_Problem_
Select, from the data, each line where "arrow" occurs.

====== Source material ======

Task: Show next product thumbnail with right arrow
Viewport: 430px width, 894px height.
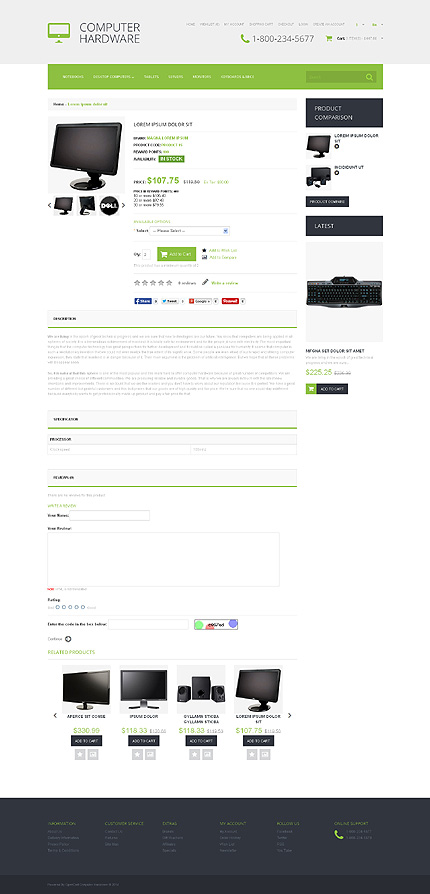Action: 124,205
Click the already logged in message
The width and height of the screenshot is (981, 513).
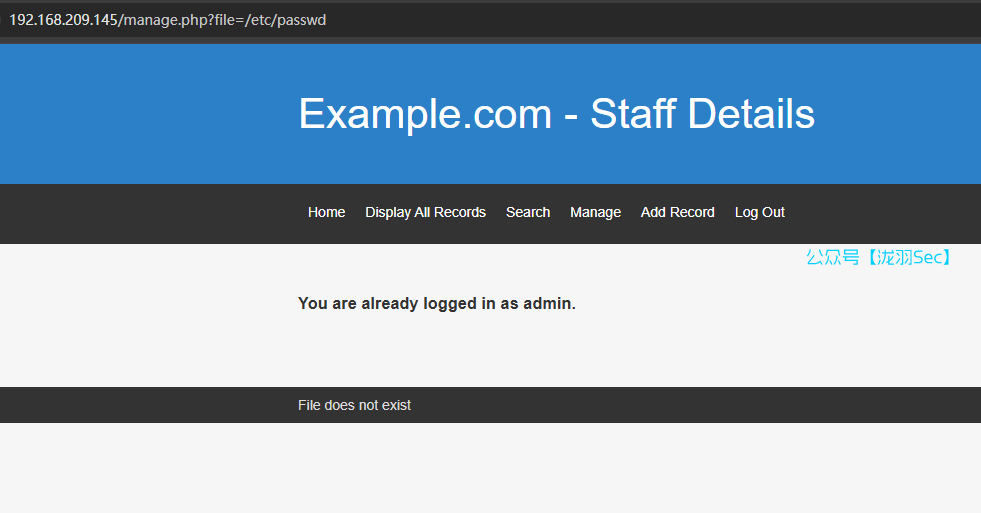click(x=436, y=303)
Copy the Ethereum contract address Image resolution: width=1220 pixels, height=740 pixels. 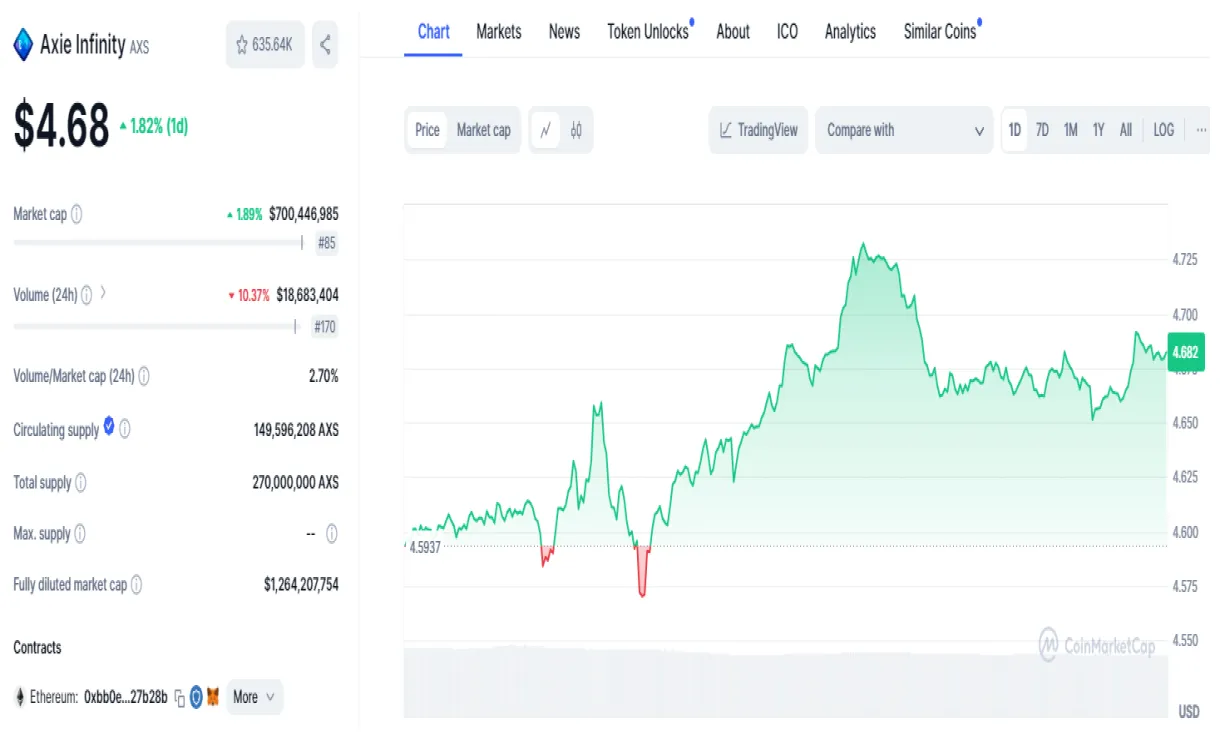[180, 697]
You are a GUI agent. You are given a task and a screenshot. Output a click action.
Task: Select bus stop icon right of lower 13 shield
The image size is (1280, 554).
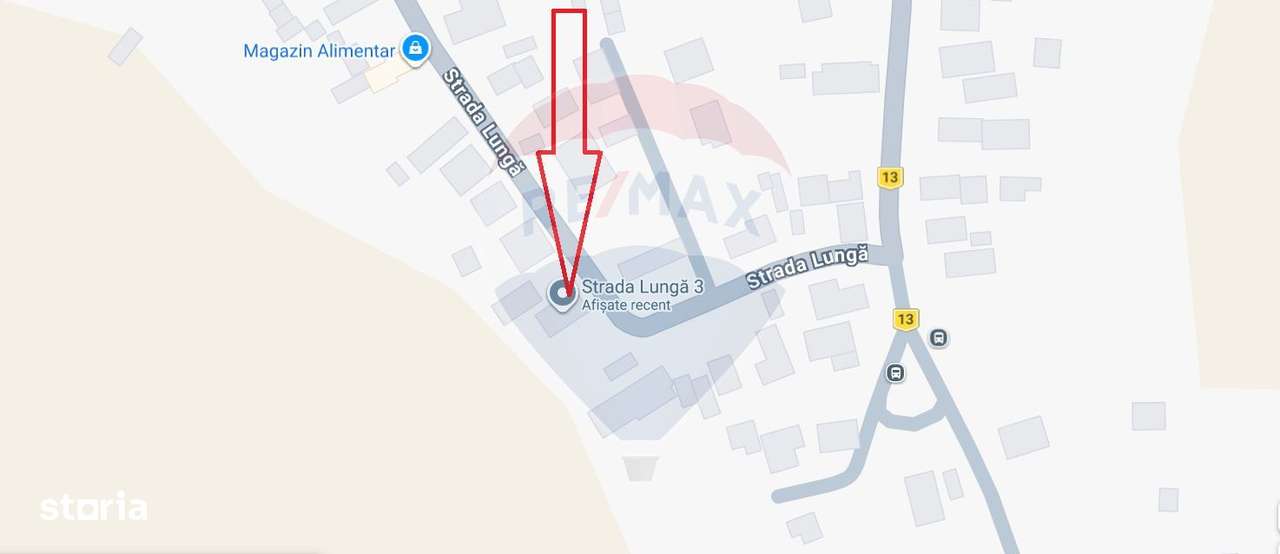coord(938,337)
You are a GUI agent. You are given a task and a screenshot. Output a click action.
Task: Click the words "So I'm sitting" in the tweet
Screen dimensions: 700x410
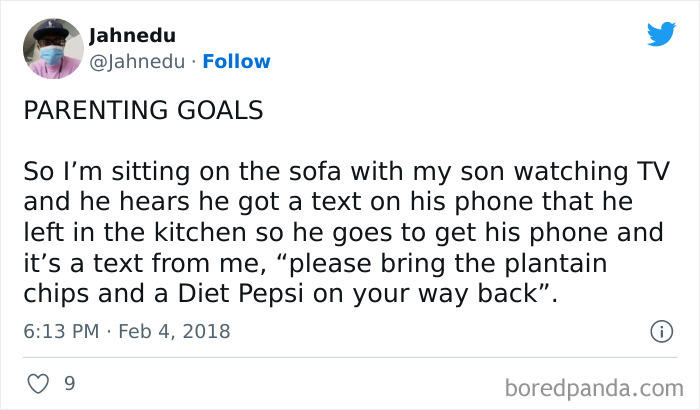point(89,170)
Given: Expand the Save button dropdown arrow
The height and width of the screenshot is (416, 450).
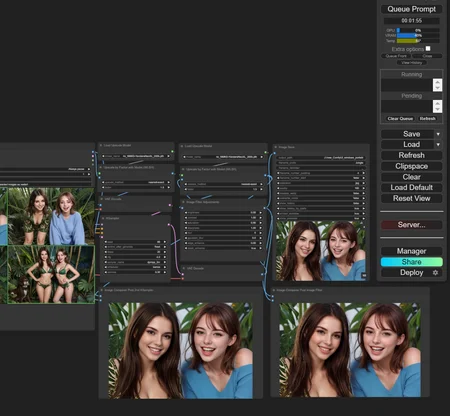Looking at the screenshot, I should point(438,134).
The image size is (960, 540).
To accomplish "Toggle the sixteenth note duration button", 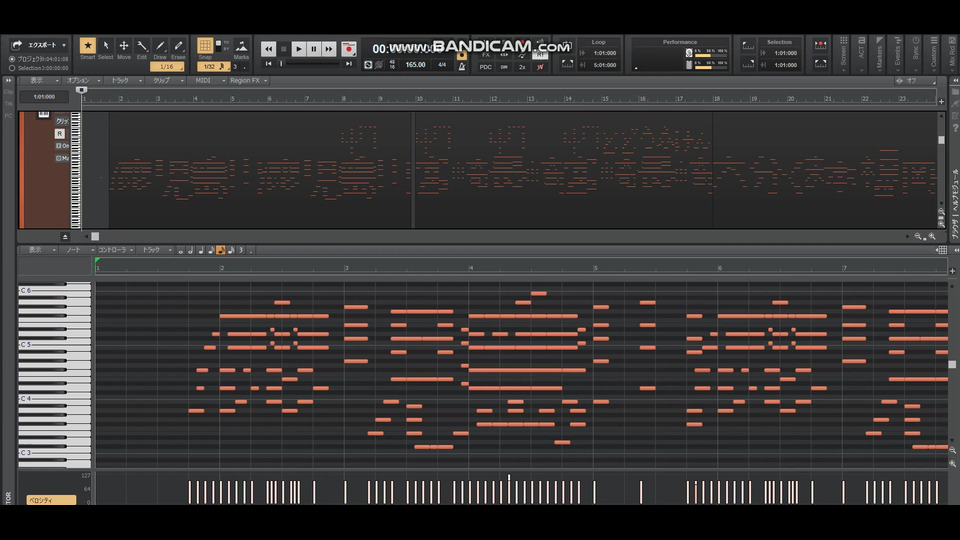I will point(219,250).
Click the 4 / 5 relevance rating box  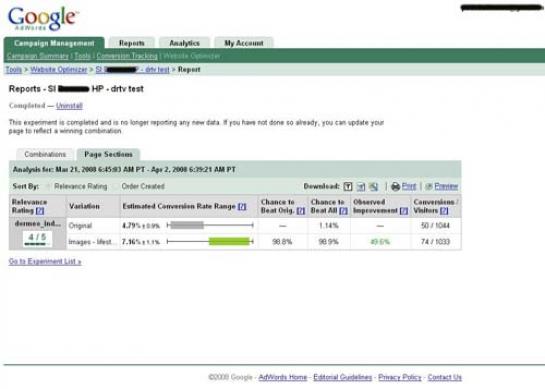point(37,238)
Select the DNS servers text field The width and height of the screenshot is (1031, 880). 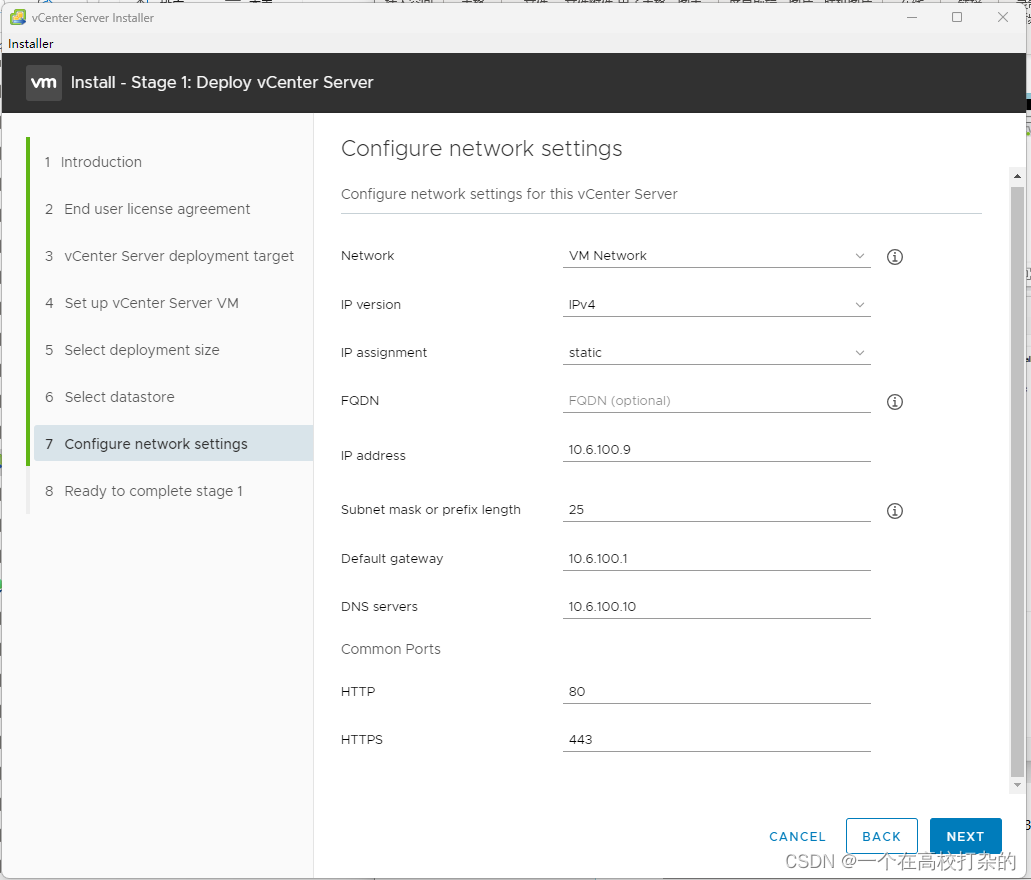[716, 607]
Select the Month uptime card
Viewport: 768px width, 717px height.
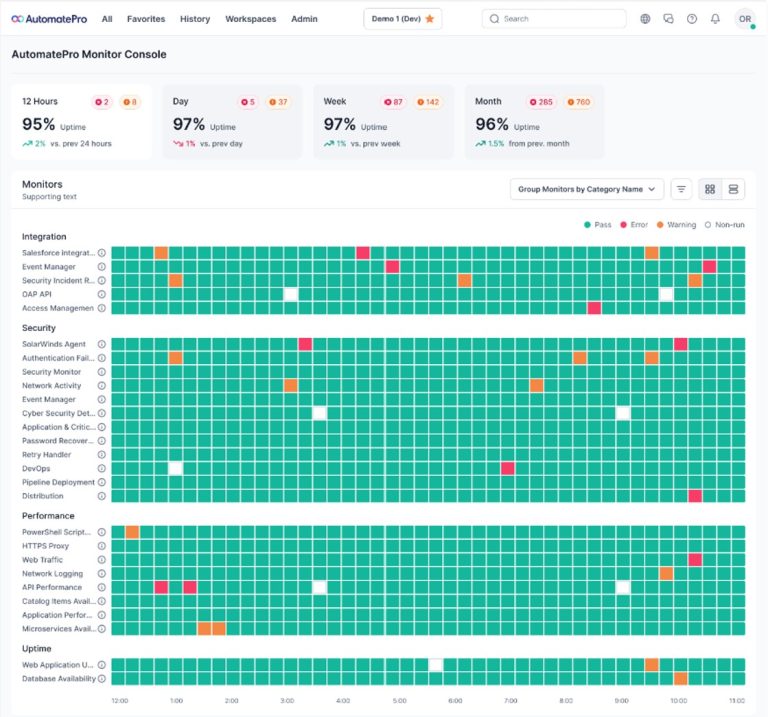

======

_Task solution_
Task: Show next product thumbnail with right arrow
Given: Expand the Save button dropdown arrow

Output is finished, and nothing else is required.